**WHAT TO WORK ON**
Format the material below as a Markdown table with the columns Row and Line, one numbered row per line, skipping blank lines.
----------
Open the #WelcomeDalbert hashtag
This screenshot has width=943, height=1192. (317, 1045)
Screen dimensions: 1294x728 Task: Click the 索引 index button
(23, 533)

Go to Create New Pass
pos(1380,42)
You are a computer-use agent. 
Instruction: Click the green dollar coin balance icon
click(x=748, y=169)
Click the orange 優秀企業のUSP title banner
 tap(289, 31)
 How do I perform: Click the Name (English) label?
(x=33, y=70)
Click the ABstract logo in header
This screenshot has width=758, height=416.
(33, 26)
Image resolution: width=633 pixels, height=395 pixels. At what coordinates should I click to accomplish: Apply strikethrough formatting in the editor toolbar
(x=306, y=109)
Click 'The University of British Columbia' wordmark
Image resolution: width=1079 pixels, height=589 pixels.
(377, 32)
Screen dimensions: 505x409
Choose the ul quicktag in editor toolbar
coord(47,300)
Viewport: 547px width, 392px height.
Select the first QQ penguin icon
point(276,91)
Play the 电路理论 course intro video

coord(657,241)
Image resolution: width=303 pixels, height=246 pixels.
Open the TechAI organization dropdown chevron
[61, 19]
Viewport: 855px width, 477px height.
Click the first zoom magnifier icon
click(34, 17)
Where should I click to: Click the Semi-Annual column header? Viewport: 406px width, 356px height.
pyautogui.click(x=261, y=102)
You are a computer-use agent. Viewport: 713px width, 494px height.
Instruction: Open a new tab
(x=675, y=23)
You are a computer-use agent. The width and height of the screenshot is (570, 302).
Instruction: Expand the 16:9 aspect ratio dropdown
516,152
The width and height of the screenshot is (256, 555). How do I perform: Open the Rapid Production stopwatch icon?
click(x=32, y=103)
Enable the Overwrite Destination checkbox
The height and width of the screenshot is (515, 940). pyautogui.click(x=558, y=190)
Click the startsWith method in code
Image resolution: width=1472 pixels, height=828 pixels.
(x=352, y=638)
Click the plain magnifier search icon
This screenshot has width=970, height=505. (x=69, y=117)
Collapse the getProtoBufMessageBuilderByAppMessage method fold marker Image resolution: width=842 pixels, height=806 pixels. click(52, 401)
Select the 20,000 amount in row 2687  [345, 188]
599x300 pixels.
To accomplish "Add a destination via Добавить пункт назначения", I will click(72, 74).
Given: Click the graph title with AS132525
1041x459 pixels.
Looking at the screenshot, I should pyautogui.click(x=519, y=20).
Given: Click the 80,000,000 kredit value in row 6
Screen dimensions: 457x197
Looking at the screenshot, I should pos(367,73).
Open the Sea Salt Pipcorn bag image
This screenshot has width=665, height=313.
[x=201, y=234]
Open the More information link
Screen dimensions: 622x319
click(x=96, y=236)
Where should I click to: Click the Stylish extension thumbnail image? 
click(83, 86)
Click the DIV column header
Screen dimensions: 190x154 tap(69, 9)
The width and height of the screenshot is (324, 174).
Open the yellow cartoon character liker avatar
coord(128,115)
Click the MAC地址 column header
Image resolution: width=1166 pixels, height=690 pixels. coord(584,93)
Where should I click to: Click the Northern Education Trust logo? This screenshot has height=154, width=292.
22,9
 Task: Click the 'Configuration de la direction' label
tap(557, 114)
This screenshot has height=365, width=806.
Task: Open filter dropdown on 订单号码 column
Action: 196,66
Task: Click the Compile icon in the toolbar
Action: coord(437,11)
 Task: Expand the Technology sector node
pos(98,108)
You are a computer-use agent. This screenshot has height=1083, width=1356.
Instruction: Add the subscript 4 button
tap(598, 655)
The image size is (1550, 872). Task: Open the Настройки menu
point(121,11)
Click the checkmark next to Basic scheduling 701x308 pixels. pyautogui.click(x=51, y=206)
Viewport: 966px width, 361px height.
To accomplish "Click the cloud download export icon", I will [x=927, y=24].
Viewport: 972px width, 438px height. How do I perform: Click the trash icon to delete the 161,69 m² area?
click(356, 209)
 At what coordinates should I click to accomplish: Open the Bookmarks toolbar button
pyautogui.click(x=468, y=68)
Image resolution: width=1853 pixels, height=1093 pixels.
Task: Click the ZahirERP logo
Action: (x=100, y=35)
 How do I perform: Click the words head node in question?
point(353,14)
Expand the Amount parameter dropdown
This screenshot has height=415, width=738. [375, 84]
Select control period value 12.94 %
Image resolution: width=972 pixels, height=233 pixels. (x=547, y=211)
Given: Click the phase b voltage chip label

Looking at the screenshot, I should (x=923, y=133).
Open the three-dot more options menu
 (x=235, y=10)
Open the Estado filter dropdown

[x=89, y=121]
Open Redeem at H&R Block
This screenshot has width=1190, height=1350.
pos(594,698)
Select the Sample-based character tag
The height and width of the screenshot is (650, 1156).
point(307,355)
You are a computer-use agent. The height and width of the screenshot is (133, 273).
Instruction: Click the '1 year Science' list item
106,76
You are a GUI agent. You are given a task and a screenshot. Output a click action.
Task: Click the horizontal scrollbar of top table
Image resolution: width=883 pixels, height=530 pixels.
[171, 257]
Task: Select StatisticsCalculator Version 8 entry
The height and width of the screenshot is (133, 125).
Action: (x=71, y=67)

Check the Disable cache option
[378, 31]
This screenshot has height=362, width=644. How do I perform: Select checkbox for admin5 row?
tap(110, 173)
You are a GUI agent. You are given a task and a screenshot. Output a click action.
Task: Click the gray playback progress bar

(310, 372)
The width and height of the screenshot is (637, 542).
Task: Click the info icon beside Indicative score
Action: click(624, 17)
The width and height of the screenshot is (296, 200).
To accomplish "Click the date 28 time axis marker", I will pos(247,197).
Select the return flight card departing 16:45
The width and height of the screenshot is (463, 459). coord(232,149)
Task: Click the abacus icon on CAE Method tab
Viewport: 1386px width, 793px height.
----------
**ANSWER TO THIS EXERCISE**
| Row | Line |
|---|---|
| 1 | Open the #WelcomeDalbert hashtag |
| 2 | This screenshot has width=943, height=1192. (317, 1045) |
| 3 | Screen dimensions: 1294x728 Task: Click the 索引 index button |
| 4 | (23, 533) |
| 5 | Go to Create New Pass |
| 6 | pos(1380,42) |
| 7 | You are a computer-use agent.  |
| 8 | Instruction: Click the green dollar coin balance icon |
| 9 | click(x=748, y=169) |
| 10 | Click the orange 優秀企業のUSP title banner |
| 11 |  tap(289, 31) |
| 12 |  How do I perform: Click the Name (English) label? |
| 13 | (x=33, y=70) |
| 14 | Click the ABstract logo in header |
| 15 | This screenshot has width=758, height=416. |
| 16 | (33, 26) |
| 17 | Image resolution: width=633 pixels, height=395 pixels. At what coordinates should I click to accomplish: Apply strikethrough formatting in the editor toolbar |
| 18 | (x=306, y=109) |
| 19 | Click 'The University of British Columbia' wordmark |
| 20 | Image resolution: width=1079 pixels, height=589 pixels. |
| 21 | (377, 32) |
| 22 | Screen dimensions: 505x409 |
| 23 | Choose the ul quicktag in editor toolbar |
| 24 | coord(47,300) |
| 25 | Viewport: 547px width, 392px height. |
| 26 | Select the first QQ penguin icon |
| 27 | point(276,91) |
| 28 | Play the 电路理论 course intro video |
| 29 | coord(657,241) |
| 30 | Image resolution: width=303 pixels, height=246 pixels. |
| 31 | Open the TechAI organization dropdown chevron |
| 32 | [61, 19] |
| 33 | Viewport: 855px width, 477px height. |
| 34 | Click the first zoom magnifier icon |
| 35 | click(34, 17) |
| 36 | Where should I click to: Click the Semi-Annual column header? Viewport: 406px width, 356px height. |
| 37 | pyautogui.click(x=261, y=102) |
| 38 | You are a computer-use agent. Viewport: 713px width, 494px height. |
| 39 | Instruction: Open a new tab |
| 40 | (x=675, y=23) |
| 41 | You are a computer-use agent. The width and height of the screenshot is (570, 302). |
| 42 | Instruction: Expand the 16:9 aspect ratio dropdown |
| 43 | 516,152 |
| 44 | The width and height of the screenshot is (256, 555). How do I perform: Open the Rapid Production stopwatch icon? |
| 45 | click(x=32, y=103) |
| 46 | Enable the Overwrite Destination checkbox |
| 47 | The height and width of the screenshot is (515, 940). pyautogui.click(x=558, y=190) |
| 48 | Click the startsWith method in code |
| 49 | Image resolution: width=1472 pixels, height=828 pixels. |
| 50 | (x=352, y=638) |
| 51 | Click the plain magnifier search icon |
| 52 | This screenshot has width=970, height=505. (x=69, y=117) |
| 53 | Collapse the getProtoBufMessageBuilderByAppMessage method fold marker Image resolution: width=842 pixels, height=806 pixels. click(52, 401) |
| 54 | Select the 20,000 amount in row 2687  [345, 188] |
| 55 | 599x300 pixels. |
| 56 | To accomplish "Add a destination via Добавить пункт назначения", I will click(72, 74). |
| 57 | Given: Click the graph title with AS132525 |
| 58 | 1041x459 pixels. |
| 59 | Looking at the screenshot, I should pyautogui.click(x=519, y=20). |
| 60 | Given: Click the 80,000,000 kredit value in row 6 |
| 61 | Screen dimensions: 457x197 |
| 62 | Looking at the screenshot, I should pos(367,73). |
| 63 | Open the Sea Salt Pipcorn bag image |
| 64 | This screenshot has width=665, height=313. |
| 65 | [x=201, y=234] |
| 66 | Open the More information link |
| 67 | Screen dimensions: 622x319 |
| 68 | click(x=96, y=236) |
| 69 | Where should I click to: Click the Stylish extension thumbnail image?  |
| 70 | click(83, 86) |
| 71 | Click the DIV column header |
| 72 | Screen dimensions: 190x154 tap(69, 9) |
| 73 | The width and height of the screenshot is (324, 174). |
| 74 | Open the yellow cartoon character liker avatar |
| 75 | coord(128,115) |
| 76 | Click the MAC地址 column header |
| 77 | Image resolution: width=1166 pixels, height=690 pixels. coord(584,93) |
| 78 | Where should I click to: Click the Northern Education Trust logo? This screenshot has height=154, width=292. |
| 79 | 22,9 |
| 80 |  Task: Click the 'Configuration de la direction' label |
| 81 | tap(557, 114) |
| 82 | This screenshot has height=365, width=806. |
| 83 | Task: Open filter dropdown on 订单号码 column |
| 84 | Action: 196,66 |
| 85 | Task: Click the Compile icon in the toolbar |
| 86 | Action: coord(437,11) |
| 87 |  Task: Expand the Technology sector node |
| 88 | pos(98,108) |
| 89 | You are a computer-use agent. This screenshot has height=1083, width=1356. |
| 90 | Instruction: Add the subscript 4 button |
| 91 | tap(598, 655) |
| 92 | The image size is (1550, 872). Task: Open the Настройки menu |
| 93 | point(121,11) |
| 94 | Click the checkmark next to Basic scheduling 701x308 pixels. pyautogui.click(x=51, y=206) |
| 95 | Viewport: 966px width, 361px height. |
| 96 | To accomplish "Click the cloud download export icon", I will [x=927, y=24]. |
| 97 | Viewport: 972px width, 438px height. How do I perform: Click the trash icon to delete the 161,69 m² area? |
| 98 | click(356, 209) |
| 99 |  At what coordinates should I click to accomplish: Open the Bookmarks toolbar button |
| 100 | pyautogui.click(x=468, y=68) |
| 101 | Image resolution: width=1853 pixels, height=1093 pixels. |
| 102 | Task: Click the ZahirERP logo |
| 103 | Action: (x=100, y=35) |
| 104 |  How do I perform: Click the words head node in question? |
| 105 | point(353,14) |
| 106 | Expand the Amount parameter dropdown |
| 107 | This screenshot has height=415, width=738. [375, 84] |
| 108 | Select control period value 12.94 % |
| 109 | Image resolution: width=972 pixels, height=233 pixels. (x=547, y=211) |
| 110 | Given: Click the phase b voltage chip label |
| 111 | Looking at the screenshot, I should (x=923, y=133). |
| 112 | Open the three-dot more options menu |
| 113 |  (x=235, y=10) |
| 114 | Open the Estado filter dropdown |
| 115 | [x=89, y=121] |
| 116 | Open Redeem at H&R Block |
| 117 | This screenshot has width=1190, height=1350. |
| 118 | pos(594,698) |
| 119 | Select the Sample-based character tag |
| 120 | The height and width of the screenshot is (650, 1156). |
| 121 | point(307,355) |
| 122 | You are a computer-use agent. The height and width of the screenshot is (133, 273). |
| 123 | Instruction: Click the '1 year Science' list item |
| 124 | 106,76 |
| 125 | You are a GUI agent. You are given a task and a screenshot. Output a click action. |
| 126 | Task: Click the horizontal scrollbar of top table |
| 127 | Image resolution: width=883 pixels, height=530 pixels. |
| 128 | [171, 257] |
| 129 | Task: Select StatisticsCalculator Version 8 entry |
| 130 | The height and width of the screenshot is (133, 125). |
| 131 | Action: (x=71, y=67) |
| 132 | Check the Disable cache option |
| 133 | [378, 31] |
| 134 | This screenshot has height=362, width=644. How do I perform: Select checkbox for admin5 row? |
| 135 | tap(110, 173) |
| 136 | You are a GUI agent. You are given a task and a screenshot. Output a click action. |
| 137 | Task: Click the gray playback progress bar |
| 138 | (310, 372) |
| 139 | The width and height of the screenshot is (637, 542). |
| 140 | Task: Click the info icon beside Indicative score |
| 141 | Action: click(624, 17) |
| 142 | The width and height of the screenshot is (296, 200). |
| 143 | To accomplish "Click the date 28 time axis marker", I will pos(247,197). |
| 144 | Select the return flight card departing 16:45 |
| 145 | The width and height of the screenshot is (463, 459). coord(232,149) |
| 146 | Task: Click the abacus icon on CAE Method tab |
| 147 | Viewport: 1386px width, 793px height. |